Hugo Rifkind Hugo Rifkind

The best thing about Brexit? It’s not my fault

I hope this terrible idea goes swimmingly, but if it doesn’t, I’m nothing to do with it

issue 20 August 2016

Brexit Britain fills me with calm. Six weeks on, there’s no point pretending otherwise. Losing is far better than winning. I am filled with enormous serenity at the thought of this terrible, terrible idea being not my fault at all.
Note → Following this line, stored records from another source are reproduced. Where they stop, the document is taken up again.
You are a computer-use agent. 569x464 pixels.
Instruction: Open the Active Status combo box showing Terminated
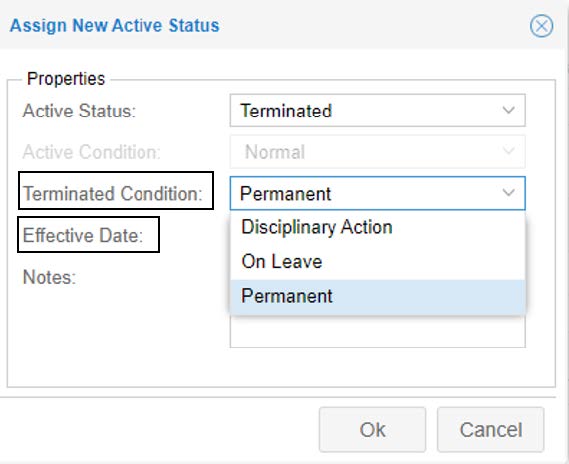[377, 111]
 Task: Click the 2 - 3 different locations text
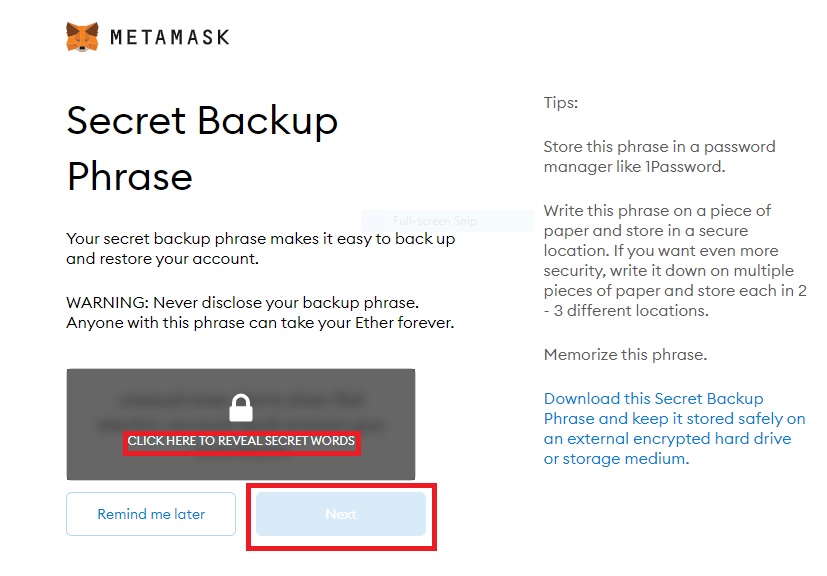pyautogui.click(x=675, y=301)
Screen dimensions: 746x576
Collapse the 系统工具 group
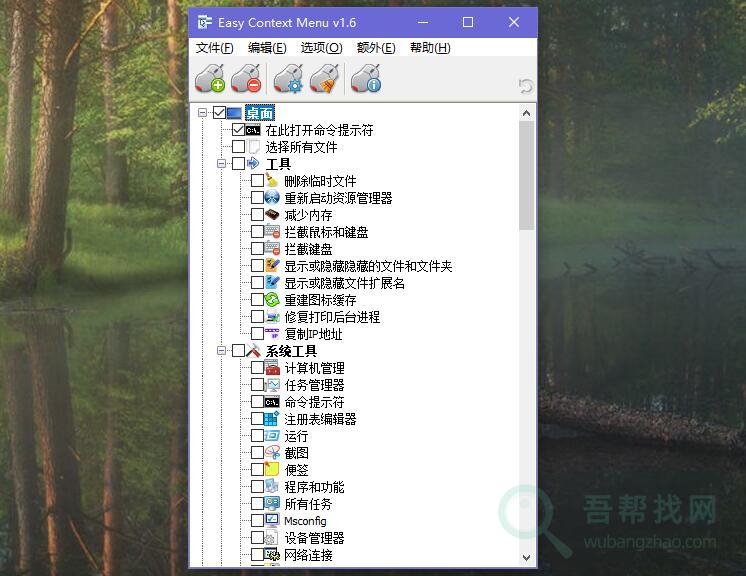pos(222,351)
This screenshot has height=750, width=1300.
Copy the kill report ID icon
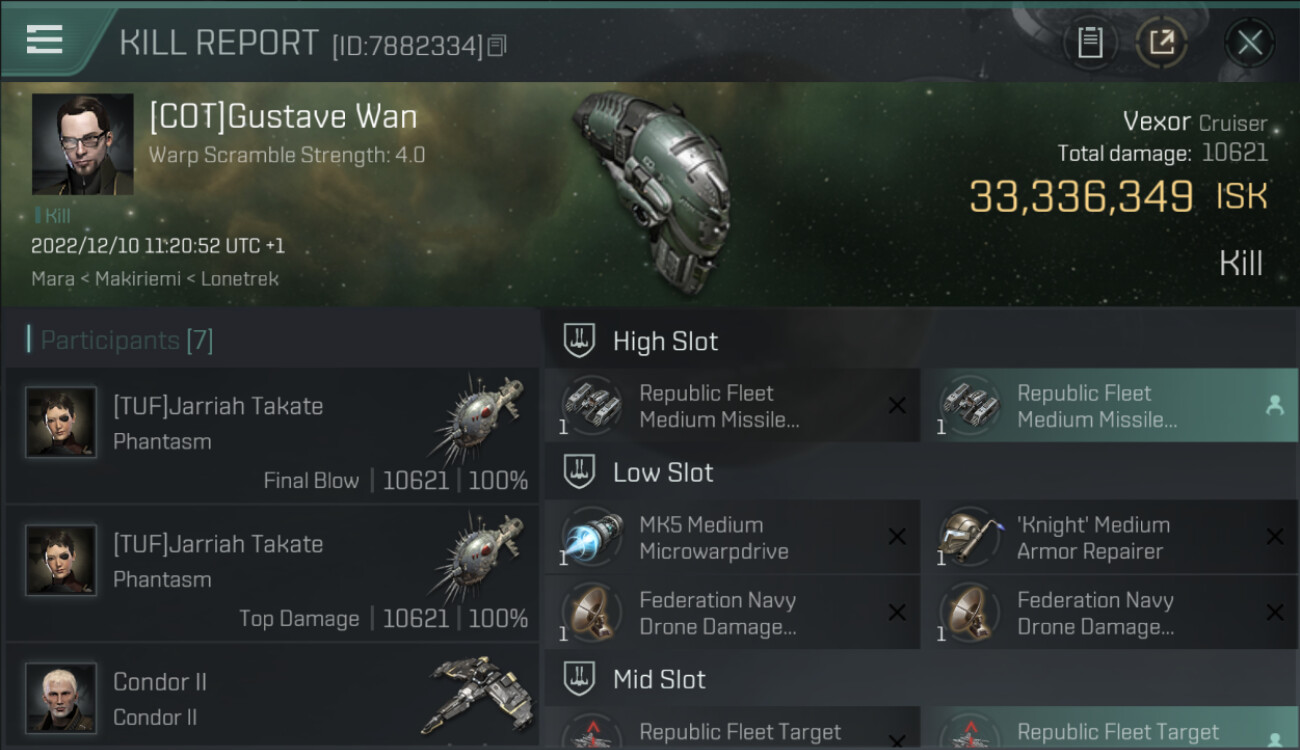click(497, 45)
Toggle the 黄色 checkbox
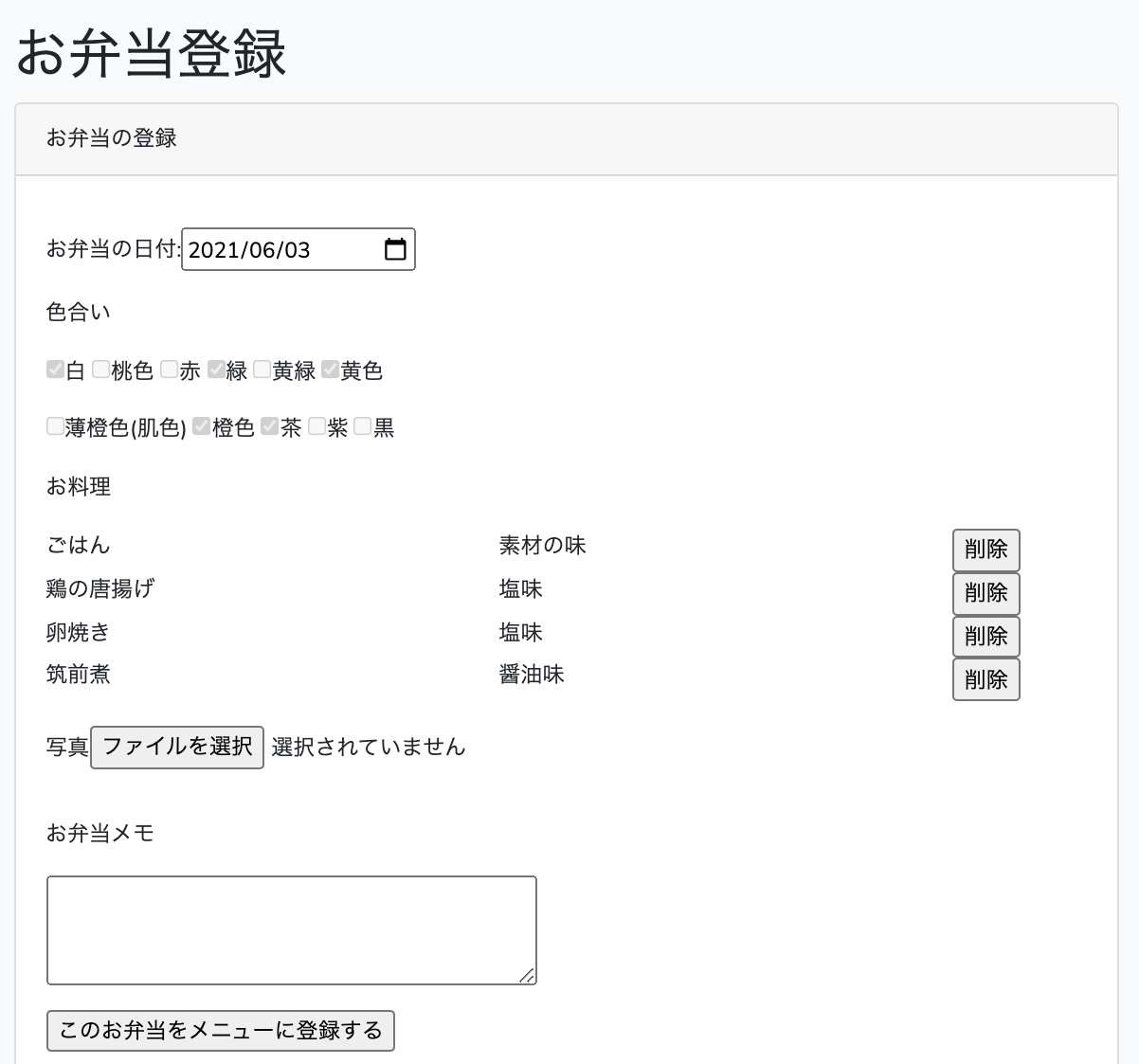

I didn’t expect to feel this way. Although there were signs, now I think back, on the night of the vote. I was at Glastonbury, obviously. (‘Of course you were!’ cried Rod Liddle, when I saw him a few weeks later.) Of course I was. There, with the rest of the metropolitan, liberal, bien-pensant yadda yadda. I found out at about 2 a.m., after a pleasant evening doing pleasant Glastonbury things. I’d wandered backstage, to meet a journalist friend who had secured access to Wi-Fi and a television.

‘It’s all fucked,’ she said. ‘It’s definitely happening.’

‘Jeez,’ I said, or words to that effect. And then we spoke of the miserable future. Of a nation shamed, and racists vindicated, and countrymen which, in hindsight, it turned out we didn’t understand at all.